Conditions have greatly changed with the masses since
the days of serfdom; not only the physical, but also the
mental conditions; and now, after a taste of civilization and
education, it would require centuries of gradual oppression
to make them again submit to the old order of things, in
which they were the vassals of the landed nobility. It could
not be done in one century--sooner would they die! The
very suspicion of a tendency toward such a future for their
children would lead to a revolution, and it is this fear which
is helping to goad the poor to stronger protests than ever
before attempted.
But it may be asked, Why should we contemplate such a
tendency? Why not suppose a continuance, and even an increase,
of the general prosperity of the past century, and
particularly of the past fifty years?
We cannot so suppose, because observation and reflection
show that such expectations would be unreasonable,
indeed impossible, for several reasons. The prosperity of the
present century has been--under divine supervision, Dan. 12:4
--directly the result of the mental awakening of the
world, printing, steam, electricity and applied mechanics
[D313]
being the agencies. The awakening brought increased demands
for necessities and luxuries from increasing numbers.
Coming suddenly, the increase of demand exceeded
the production; and hence wages in general advanced. And
as the supply became equal to and beyond the demands of
the home-markets, other nations, long dormant, also awakened
and demanded supplies.

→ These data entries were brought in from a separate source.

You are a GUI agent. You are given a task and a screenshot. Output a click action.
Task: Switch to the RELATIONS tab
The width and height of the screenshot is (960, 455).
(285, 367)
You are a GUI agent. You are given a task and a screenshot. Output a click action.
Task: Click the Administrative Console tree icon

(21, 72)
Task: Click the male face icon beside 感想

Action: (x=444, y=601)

For a time all classes benefited,
and all civilized nations suddenly became much
more wealthy as well as much more comfortable than ever
before; because the manufacture of machinery required
moulders, machinists and carpenters; and these required
the assistance of woodsmen and brick-makers and furnace-builders
and furnace-men; and when the machines were
ready many of them required coal and gave increased demand
for coal-diggers, engineers, firemen, etc. Steamships
and railroads were demanded all over the world, and thousands
of men were promptly employed in building, equipping
and operating them. Thus the ranks of labor were suddenly
called upon, and wages rose proportionately to the
skill demanded. Indirectly still others were benefited as well
as those directly employed; because, as men were better
paid, they ate better food, wore better clothes and lived in
better houses, more comfortably furnished. The farmer not
only was obliged to pay more for the labor he hired, but he
in turn received proportionately more for what he sold; and
thus it was in every branch of industry. So the tanners and
shoemakers, the hosierymakers, clockmakers, jewelers, etc.,
were benefited, because the better the masses were paid the
more they could spend both for necessities and luxuries.

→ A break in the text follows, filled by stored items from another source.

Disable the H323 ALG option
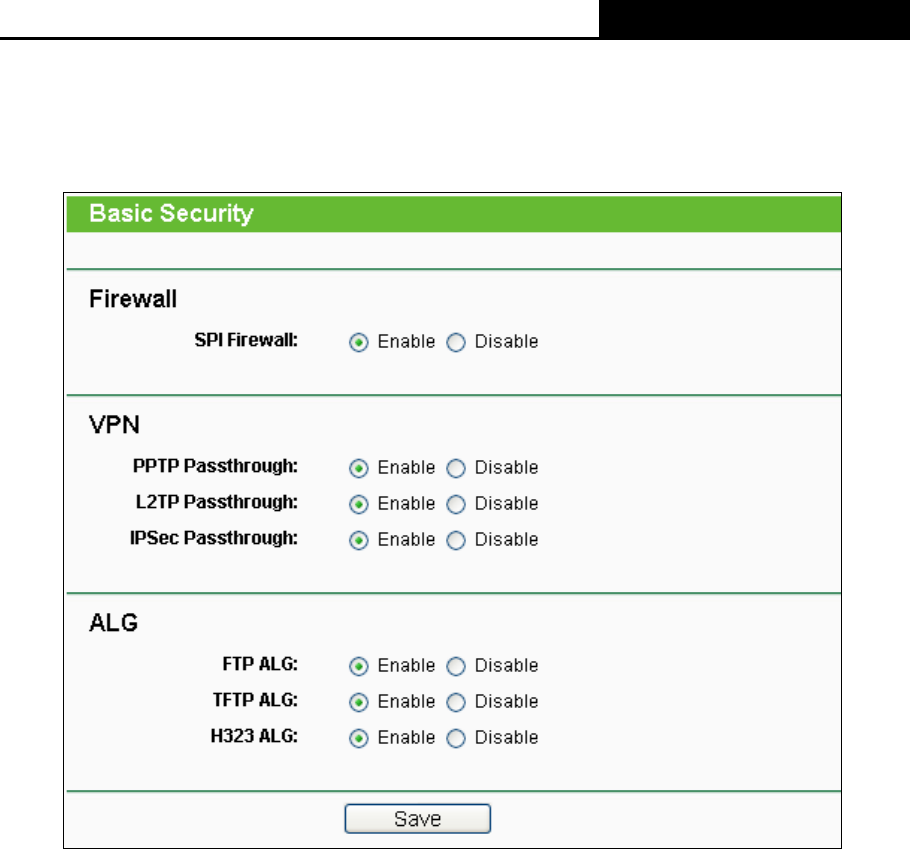This screenshot has height=849, width=910. (x=456, y=738)
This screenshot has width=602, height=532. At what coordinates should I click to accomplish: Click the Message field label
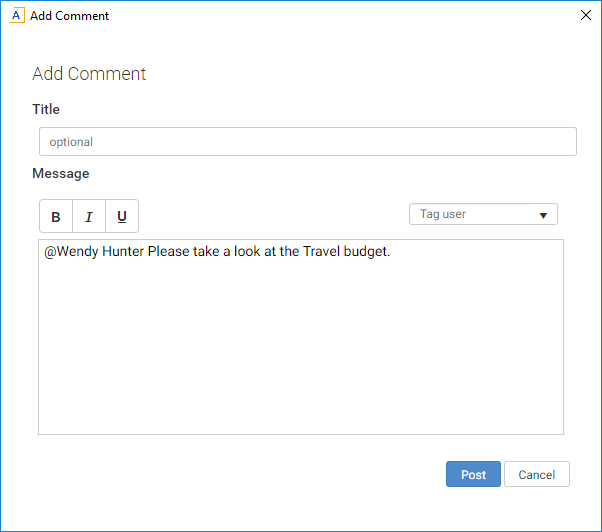[61, 173]
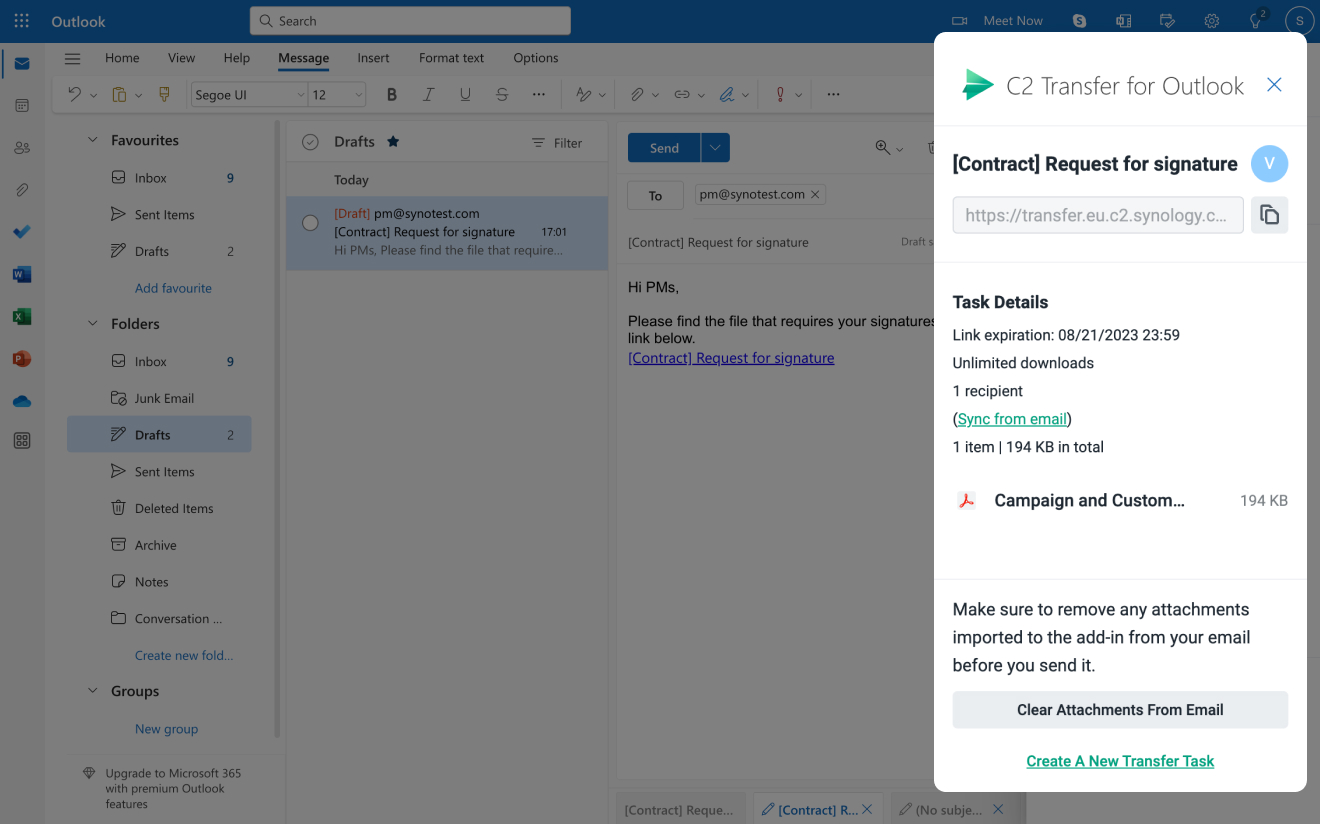Screen dimensions: 1320x824
Task: Open the Send button dropdown arrow
Action: (715, 147)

Those who once went barefoot bought shoes; those who
once went stockingless began to consider stockings a necessity;
and thus all branches of trade prospered. All this demand
coming suddenly, a general and quick prosperity was
unavoidable.
[D314]
Invention was stimulated by the demand, and it has
pushed one labor-saving device upon another into the factory,
the home, onto the farm, everywhere, until now it is
difficult for any to earn a bare living independent of modern
machinery. All of this, together with commerce with
outside nations, waking up similarly, but later, has kept
things going prosperously for the laboring classes, while making
the merchants and manufacturers of Christendom fabulously
rich.
But now we are nearing the end of the lane of prosperity.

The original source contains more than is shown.